### WHAT YOU SHOULD DO
Select every line containing the word "tweet" from the material, and copy those lines.

### INPUT RECORDS
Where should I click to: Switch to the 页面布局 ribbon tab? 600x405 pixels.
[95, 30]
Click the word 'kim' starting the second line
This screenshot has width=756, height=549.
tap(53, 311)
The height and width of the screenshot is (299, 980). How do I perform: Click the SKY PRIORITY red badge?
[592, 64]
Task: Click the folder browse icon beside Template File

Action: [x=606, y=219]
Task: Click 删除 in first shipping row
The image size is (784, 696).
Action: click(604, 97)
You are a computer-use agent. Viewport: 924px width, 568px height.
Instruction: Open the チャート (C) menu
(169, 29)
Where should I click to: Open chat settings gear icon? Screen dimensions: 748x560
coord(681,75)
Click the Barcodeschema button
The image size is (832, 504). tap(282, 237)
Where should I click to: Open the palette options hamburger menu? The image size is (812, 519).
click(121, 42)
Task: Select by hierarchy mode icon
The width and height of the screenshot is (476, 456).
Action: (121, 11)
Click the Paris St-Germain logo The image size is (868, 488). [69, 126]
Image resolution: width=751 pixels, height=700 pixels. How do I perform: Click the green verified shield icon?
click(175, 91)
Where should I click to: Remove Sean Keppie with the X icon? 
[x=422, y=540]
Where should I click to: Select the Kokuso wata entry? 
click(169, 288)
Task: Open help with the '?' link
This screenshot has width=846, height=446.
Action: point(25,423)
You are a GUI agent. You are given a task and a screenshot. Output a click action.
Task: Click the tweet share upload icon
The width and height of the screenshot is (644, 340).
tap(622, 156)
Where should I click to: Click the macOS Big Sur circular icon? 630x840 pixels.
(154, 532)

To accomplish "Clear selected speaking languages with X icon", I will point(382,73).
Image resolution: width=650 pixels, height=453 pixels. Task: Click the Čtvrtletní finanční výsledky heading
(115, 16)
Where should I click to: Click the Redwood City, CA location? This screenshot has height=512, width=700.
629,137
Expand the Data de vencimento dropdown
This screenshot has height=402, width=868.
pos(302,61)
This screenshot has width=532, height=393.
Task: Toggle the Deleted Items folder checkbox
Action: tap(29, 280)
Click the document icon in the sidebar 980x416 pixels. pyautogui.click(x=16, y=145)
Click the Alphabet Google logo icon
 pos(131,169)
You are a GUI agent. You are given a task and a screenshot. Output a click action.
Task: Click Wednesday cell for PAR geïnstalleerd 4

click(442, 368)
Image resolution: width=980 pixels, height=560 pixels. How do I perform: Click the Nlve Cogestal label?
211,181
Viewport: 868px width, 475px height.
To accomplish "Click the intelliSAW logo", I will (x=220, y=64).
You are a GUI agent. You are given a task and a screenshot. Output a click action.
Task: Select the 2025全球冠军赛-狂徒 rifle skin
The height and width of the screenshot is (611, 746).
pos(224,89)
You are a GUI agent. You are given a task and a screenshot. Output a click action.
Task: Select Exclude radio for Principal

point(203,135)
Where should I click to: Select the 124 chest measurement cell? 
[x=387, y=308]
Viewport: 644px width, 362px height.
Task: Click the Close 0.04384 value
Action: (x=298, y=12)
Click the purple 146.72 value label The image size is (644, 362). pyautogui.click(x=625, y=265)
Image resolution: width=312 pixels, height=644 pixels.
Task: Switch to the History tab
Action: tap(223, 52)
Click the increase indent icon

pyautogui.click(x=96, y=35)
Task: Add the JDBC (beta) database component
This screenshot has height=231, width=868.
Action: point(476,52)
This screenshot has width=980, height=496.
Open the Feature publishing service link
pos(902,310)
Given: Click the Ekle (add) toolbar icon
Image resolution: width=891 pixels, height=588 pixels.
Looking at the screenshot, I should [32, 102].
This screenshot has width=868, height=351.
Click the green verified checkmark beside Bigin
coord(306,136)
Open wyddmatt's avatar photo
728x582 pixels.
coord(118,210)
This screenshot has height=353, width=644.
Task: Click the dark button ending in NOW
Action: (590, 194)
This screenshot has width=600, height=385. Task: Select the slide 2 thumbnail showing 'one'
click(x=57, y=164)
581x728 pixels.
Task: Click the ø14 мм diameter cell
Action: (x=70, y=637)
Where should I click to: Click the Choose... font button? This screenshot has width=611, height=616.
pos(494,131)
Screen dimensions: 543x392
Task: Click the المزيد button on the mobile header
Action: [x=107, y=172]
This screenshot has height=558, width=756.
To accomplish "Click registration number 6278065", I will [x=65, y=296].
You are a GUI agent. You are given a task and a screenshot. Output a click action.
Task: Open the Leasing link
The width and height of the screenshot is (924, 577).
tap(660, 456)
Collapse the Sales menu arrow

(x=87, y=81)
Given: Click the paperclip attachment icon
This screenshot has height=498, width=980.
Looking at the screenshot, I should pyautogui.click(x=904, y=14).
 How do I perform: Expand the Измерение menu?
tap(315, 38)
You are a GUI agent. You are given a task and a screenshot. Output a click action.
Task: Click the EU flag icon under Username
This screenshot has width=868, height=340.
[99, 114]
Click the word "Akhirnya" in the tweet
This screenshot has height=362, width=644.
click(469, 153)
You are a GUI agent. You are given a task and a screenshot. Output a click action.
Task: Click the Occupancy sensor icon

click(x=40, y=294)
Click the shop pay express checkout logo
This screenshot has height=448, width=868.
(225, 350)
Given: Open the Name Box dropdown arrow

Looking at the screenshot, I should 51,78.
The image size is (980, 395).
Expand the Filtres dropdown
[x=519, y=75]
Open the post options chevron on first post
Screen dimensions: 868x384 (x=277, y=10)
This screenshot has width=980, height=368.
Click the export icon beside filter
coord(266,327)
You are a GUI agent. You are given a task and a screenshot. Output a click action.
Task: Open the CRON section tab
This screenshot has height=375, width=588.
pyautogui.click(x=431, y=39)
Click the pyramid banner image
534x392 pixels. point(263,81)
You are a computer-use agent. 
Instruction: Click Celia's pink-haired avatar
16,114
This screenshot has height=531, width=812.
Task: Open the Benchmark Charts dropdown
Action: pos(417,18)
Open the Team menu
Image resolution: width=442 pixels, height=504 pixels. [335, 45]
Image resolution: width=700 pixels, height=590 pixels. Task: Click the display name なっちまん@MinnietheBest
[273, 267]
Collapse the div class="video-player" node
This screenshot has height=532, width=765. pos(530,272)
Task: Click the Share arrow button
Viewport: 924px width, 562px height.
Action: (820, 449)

### ANSWER FOR THIS EXERCISE
Task: Click the tweet share upload icon
Click the word "Akhirnya" in the tweet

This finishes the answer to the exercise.